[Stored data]
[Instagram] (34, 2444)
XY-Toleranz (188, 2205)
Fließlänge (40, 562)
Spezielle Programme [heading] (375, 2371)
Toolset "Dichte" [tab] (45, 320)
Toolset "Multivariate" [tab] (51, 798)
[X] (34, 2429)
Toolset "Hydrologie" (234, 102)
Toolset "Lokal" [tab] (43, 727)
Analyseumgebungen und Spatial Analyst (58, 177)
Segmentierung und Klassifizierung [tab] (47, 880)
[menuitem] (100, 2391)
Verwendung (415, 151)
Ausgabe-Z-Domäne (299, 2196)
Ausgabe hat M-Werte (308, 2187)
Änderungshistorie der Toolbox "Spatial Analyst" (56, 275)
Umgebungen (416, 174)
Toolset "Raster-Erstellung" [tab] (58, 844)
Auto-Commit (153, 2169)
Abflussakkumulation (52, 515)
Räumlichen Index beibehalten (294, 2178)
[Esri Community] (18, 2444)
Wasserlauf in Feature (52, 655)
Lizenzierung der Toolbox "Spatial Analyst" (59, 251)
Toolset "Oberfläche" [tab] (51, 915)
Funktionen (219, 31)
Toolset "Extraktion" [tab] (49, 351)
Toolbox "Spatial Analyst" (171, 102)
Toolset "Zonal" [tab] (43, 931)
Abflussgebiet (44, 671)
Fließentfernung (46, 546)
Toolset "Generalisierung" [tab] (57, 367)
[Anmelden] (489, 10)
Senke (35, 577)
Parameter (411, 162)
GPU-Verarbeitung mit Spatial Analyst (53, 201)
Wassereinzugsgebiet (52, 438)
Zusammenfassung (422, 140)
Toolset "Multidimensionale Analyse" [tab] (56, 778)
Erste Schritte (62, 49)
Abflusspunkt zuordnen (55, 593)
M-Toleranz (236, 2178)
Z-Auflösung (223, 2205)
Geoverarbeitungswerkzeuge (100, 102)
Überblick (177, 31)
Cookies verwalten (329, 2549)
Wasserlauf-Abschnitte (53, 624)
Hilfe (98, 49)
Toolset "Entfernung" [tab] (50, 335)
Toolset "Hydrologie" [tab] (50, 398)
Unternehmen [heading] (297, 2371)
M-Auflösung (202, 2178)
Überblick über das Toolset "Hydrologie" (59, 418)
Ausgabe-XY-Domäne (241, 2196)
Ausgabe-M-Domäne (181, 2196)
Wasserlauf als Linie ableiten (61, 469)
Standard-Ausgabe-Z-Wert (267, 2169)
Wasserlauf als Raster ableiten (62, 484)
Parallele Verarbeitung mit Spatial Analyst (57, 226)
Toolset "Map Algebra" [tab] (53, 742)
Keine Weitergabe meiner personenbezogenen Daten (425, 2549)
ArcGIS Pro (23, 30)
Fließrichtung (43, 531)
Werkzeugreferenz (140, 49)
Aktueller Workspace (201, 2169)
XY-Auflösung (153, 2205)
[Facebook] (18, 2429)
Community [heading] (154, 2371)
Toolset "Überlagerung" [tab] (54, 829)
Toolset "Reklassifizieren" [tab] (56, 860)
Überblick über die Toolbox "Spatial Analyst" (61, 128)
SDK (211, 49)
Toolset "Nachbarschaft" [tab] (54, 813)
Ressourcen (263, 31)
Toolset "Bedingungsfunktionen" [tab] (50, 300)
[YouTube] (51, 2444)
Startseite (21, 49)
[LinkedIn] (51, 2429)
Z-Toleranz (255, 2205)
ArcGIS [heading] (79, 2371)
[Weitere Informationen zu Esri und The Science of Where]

» Task details:
Your answer should consist solely of the lines above from the line with "M-Toleranz (236, 2178)" to the line with "[Facebook] (18, 2429)", both included, reproduced exactly.

» Result:
M-Toleranz (236, 2178)
Z-Auflösung (223, 2205)
Geoverarbeitungswerkzeuge (100, 102)
Überblick (177, 31)
Cookies verwalten (329, 2549)
Wasserlauf-Abschnitte (53, 624)
Hilfe (98, 49)
Toolset "Entfernung" [tab] (50, 335)
Toolset "Hydrologie" [tab] (50, 398)
Unternehmen [heading] (297, 2371)
M-Auflösung (202, 2178)
Überblick über das Toolset "Hydrologie" (59, 418)
Ausgabe-XY-Domäne (241, 2196)
Ausgabe-M-Domäne (181, 2196)
Wasserlauf als Linie ableiten (61, 469)
Standard-Ausgabe-Z-Wert (267, 2169)
Wasserlauf als Raster ableiten (62, 484)
Parallele Verarbeitung mit Spatial Analyst (57, 226)
Toolset "Map Algebra" [tab] (53, 742)
Keine Weitergabe meiner personenbezogenen Daten (425, 2549)
ArcGIS Pro (23, 30)
Fließrichtung (43, 531)
Werkzeugreferenz (140, 49)
Aktueller Workspace (201, 2169)
XY-Auflösung (153, 2205)
[Facebook] (18, 2429)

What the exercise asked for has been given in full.